周りから実力を認められ、職場でよいポジションを与えられても、「実力がないのに周りを騙している」と感じる場合もあります。これを「インポスター症候群」と呼びます。「インポスター」とは詐欺師という意味です。



6 完全主義

柔軟な発想ができず、物事を白か黒で判断する傾向があります。そのために、よくない出来事があると、自分が原因であると感じ、徹底的に自分を追い込みます。よくない出来事が起きるたびに、自分には価値がないという考えが確信となるでしょう。この悪循環でいつまでも無価値感から抜け出せません。


うつ病の症状で無価値感を感じる場合は、薬の治療で改善されて行きます。しかし、子供の頃からずっと無価値感を感じている人は、愛着障害とか複雑性PTSDという病名がつけられて、確実な治療方法がありません。

最近はポジティブ心理学が流行しているので、物事をポジティブに考えれば解決するようなアドバイスを受けやすいのですが、無理やり自分に価値があると言い聞かせても変わりません。また、インポスター症候群のように、何か成功をして、人から認められたら改善されるものでもありません。努力して解決できるものではないのです。

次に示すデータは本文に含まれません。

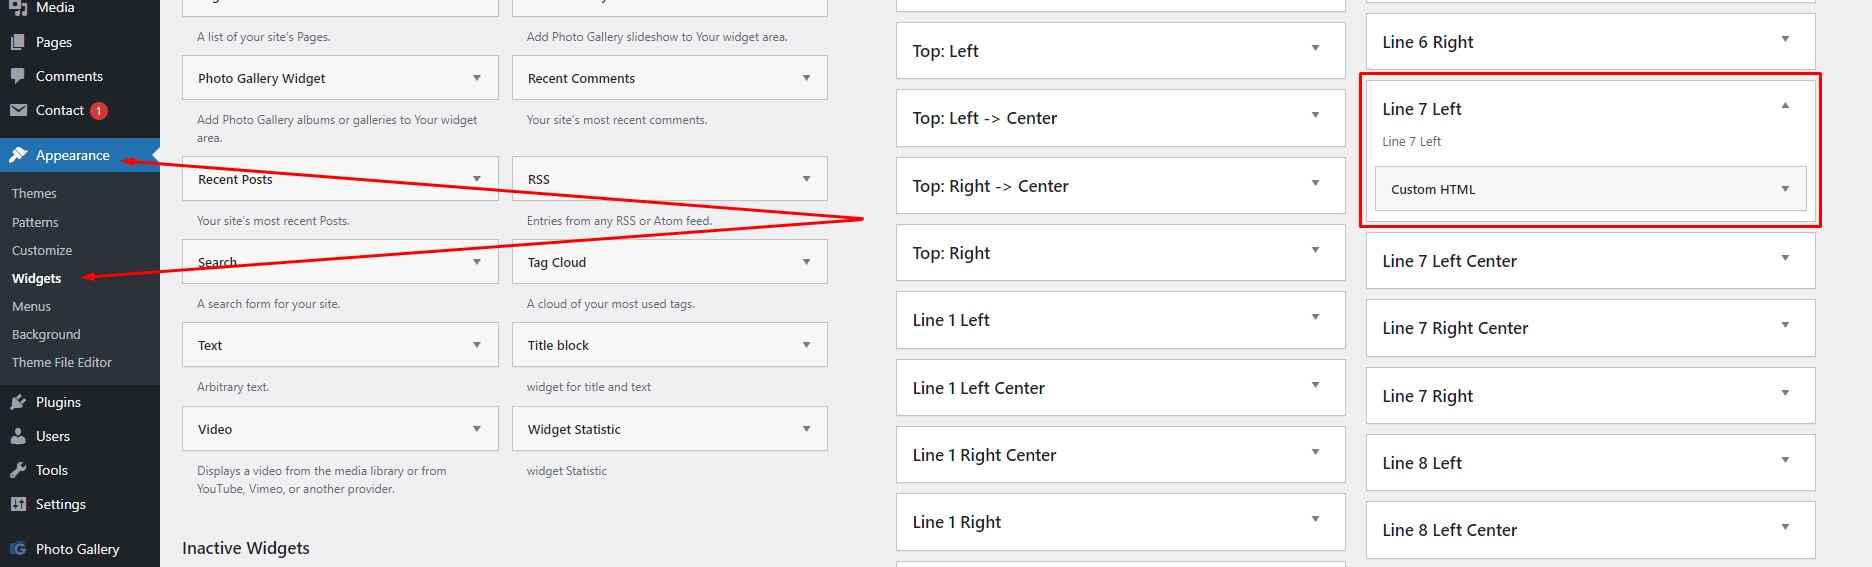Click the Pages icon in sidebar
This screenshot has height=567, width=1872.
(18, 42)
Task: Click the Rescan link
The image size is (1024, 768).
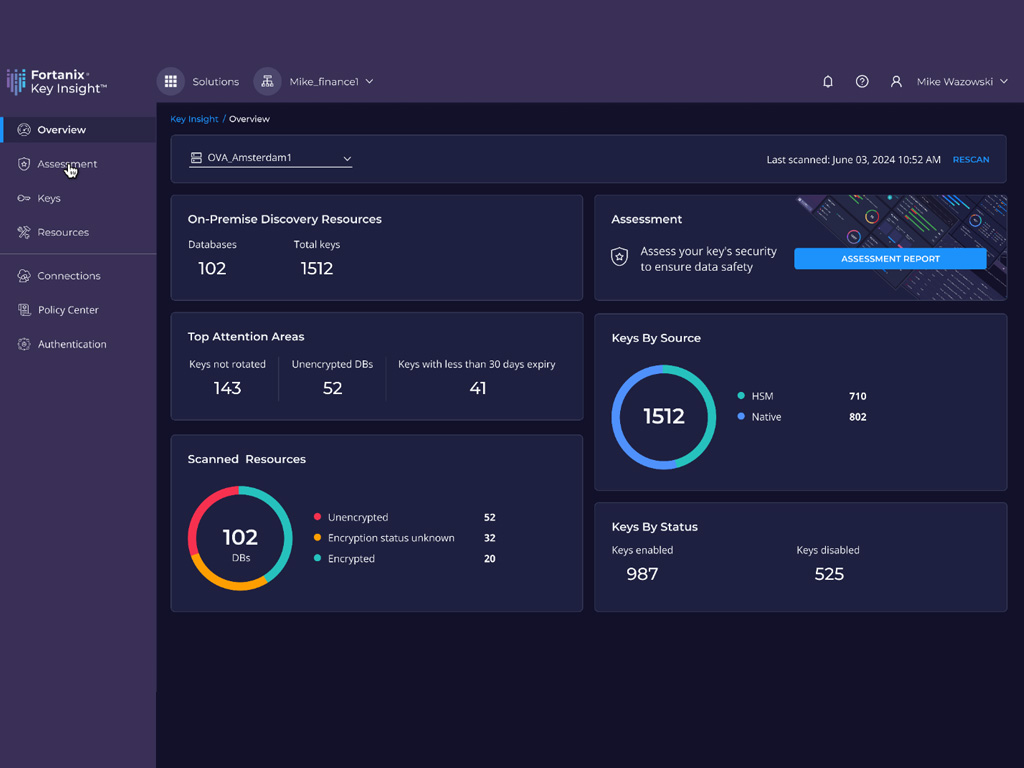Action: 970,160
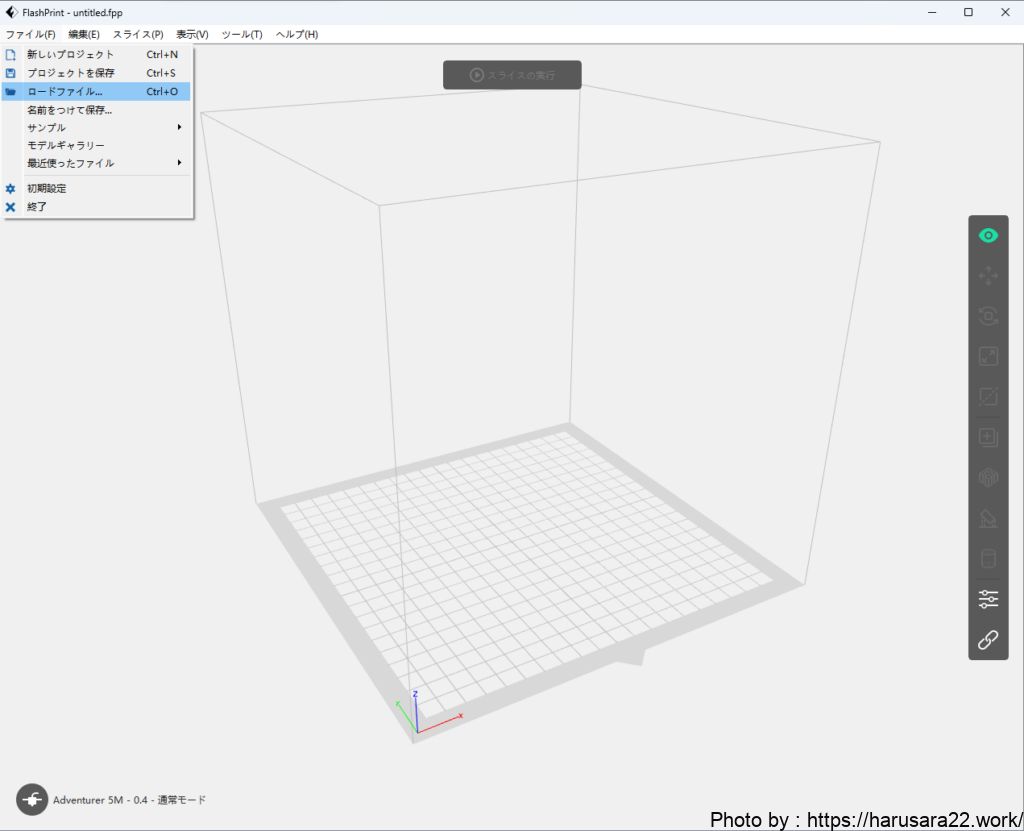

それでは、どうしたら無価値感から抜け出せるのでしょうか?実は、変わろうとする努力ではなく、癒されることが必要なのです。自分を肯定する感情、すなわち「生きていていいんだ」と感じることは、誰でも生まれつき備わっているものです。

ところが、子供の頃に生きることを否定され続けたので、自分を肯定する感情は抑え込まれてしまいました。時間はかかりますが、生きることを楽しむことを通して、本来の自分を肯定する気持ちが少しずつよみがえってきます。信頼できる人と話ができる、ペットとふれあう、趣味に興じる、こうした日常の安らぎや楽しみを経験することで癒されていきます。特に信頼できる人との出会いは大切です。いっしょにいて安らげるパートナー、友人、カウンセラーの存在はとても大きい力となります。